Cuidadosamente el rescatista se introducía en el hueco preparado para acceder al edificio derrumbado, con el cansancio, la adrenalina y el corazón en sus manos por salvar una vida, por escuchar algún sonido que le indicara la existencia de esperanza, por hacer la diferencia. En otro rincón de nuestro país, una maestra, un estudiante universitario y un funcionario público organizaban, marcaban y preparaban, en una plaza pública, víveres, cobijas, utensilios médicos y un pedacito de esperanza en un mensaje, en una nota escrita a mano y con el corazón. En algún departamento de la Ciudad de México, un discapacitado y sus hermanos se alistan para tomar el Metro y dirigirse al lugar que los medios y las redes sociales indiquen como más necesitado, para ofrecer ayuda; no hay limitaciones, sólo voluntad para sumarse al rescate, al consuelo de los lastimados, para alzar la voz no de manera estridente, sino por el contrario silenciosa, pero efectiva, de corazón.

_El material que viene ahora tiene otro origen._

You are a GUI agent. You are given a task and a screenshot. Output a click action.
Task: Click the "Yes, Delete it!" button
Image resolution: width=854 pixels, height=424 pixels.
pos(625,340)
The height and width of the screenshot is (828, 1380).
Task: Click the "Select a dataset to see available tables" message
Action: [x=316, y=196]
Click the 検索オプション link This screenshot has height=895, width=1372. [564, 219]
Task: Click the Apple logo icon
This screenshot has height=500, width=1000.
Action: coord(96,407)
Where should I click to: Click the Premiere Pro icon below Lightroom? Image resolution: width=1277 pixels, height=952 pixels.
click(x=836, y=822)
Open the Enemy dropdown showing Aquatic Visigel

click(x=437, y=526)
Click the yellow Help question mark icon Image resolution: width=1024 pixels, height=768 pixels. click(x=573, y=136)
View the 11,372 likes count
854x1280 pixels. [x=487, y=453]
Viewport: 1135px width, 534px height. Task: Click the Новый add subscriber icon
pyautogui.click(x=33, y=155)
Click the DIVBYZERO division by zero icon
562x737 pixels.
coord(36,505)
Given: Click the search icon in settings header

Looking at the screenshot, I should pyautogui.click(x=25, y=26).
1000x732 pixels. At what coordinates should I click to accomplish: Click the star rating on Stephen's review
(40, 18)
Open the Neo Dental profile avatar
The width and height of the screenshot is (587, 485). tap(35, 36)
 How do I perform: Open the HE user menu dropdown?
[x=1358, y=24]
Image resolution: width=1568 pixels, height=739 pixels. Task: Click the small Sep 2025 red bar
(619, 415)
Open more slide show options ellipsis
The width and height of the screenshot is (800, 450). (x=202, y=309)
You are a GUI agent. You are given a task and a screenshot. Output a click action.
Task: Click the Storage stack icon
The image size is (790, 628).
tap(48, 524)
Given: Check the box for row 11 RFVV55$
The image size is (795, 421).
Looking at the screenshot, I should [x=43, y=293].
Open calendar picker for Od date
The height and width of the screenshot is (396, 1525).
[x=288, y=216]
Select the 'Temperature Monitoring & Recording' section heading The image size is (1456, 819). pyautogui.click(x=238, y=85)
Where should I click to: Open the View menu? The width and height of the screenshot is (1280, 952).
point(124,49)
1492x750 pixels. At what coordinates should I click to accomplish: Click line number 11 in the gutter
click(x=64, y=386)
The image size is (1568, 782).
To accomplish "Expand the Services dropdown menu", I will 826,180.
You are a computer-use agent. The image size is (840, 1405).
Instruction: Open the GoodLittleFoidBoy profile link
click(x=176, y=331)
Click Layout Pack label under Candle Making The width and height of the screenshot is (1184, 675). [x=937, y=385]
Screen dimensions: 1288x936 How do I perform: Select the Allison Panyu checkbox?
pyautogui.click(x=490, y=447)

No lejos de la zona con mayores afectaciones por los sismos, rescatistas civiles y militares preparan un equipo canino de rescate y salvamento, el mismo que en variadas misiones —dentro y fuera de México— ha rescatado decenas de personas bajo los escombros; la esperanza es grande cuando se escuchan ladridos a lo lejos, cuando la multitud cierra el puño, no para exigir justicia, sino para escuchar esperanza, y trabajar de nuevo con mayor ahínco para acelerar el rescate de un sobreviviente más, para extender los esfuerzos del apoyo que junto a las incansables fuerzas militares mexicanas se ha entregado a nuestros connacionales en desgracia por los embates de la naturaleza que hoy nos cobra la factura de los abusos que le hemos infringido durante miles de años. Todos héroes silenciosos, individuos con historia y pasado, pero con un presente común, rescatar y reconstruir esos pedazos de México dónde se ha presentado el infortunio.

A cientos de kilómetros de la zona de desastre de la CDMX, municipios afectados de Oaxaca, Chiapas, Morelos, Puebla, Campeche, entre otros, viven escenas similares, sufren por las inclemencias del tiempo y se preparan para la reconstrucción física y moral tras la furia de la naturaleza que pasó por sus calles, por sus plazas y que dejó atrás desolación y la esperanza de que nunca es tarde para comenzar de nuevo.

¿Cuál es la reflexión detrás de todo esto?, ¿cuál es el mensaje que una y otra vez debemos entender cuando el infortunio, la adversidad o la desgracia toca a nuestras puertas? Mi simple respuesta: juntos hacemos la diferencia, juntos somos una nación invencible, nuestra solidaridad siempre da muestras de su efectividad, pero tristemente más ante el infortunio. ¿Por qué no lo hacemos cuando las cosas están bien, cuando la belleza de nuestro país nos reclama cuidarla y protegerla, cuando vemos que nuestros paisanos sufren de vejaciones por su origen, condición social o región de procedencia, por qué no alzamos la voz ante la corrupción que azota muchos rincones de nuestro país mucho más que cien terremotos?, ¿por qué seguimos permitiendo abusos de poder?, ¿por qué tenemos que ser el México que nos merecemos, solidario, desinteresado, trabajador, respetuoso y disciplinado, en su mayoría de las veces, sólo ante el infortunio?

Este México de nuestras desgracias, este México de solidaridad, de bondad, trabajo desinteresado, de compromiso con cualquier mexicano o extranjero, de voz y gritos de silencio, de héroes sin capa, de instituciones, de dolor y sacrificio; este México de momentos buenos y malos, alegres o retadores, francos y sombríos, este México es el que necesitamos todos los días, para reconstruir a nuestro país desde sus cimientos.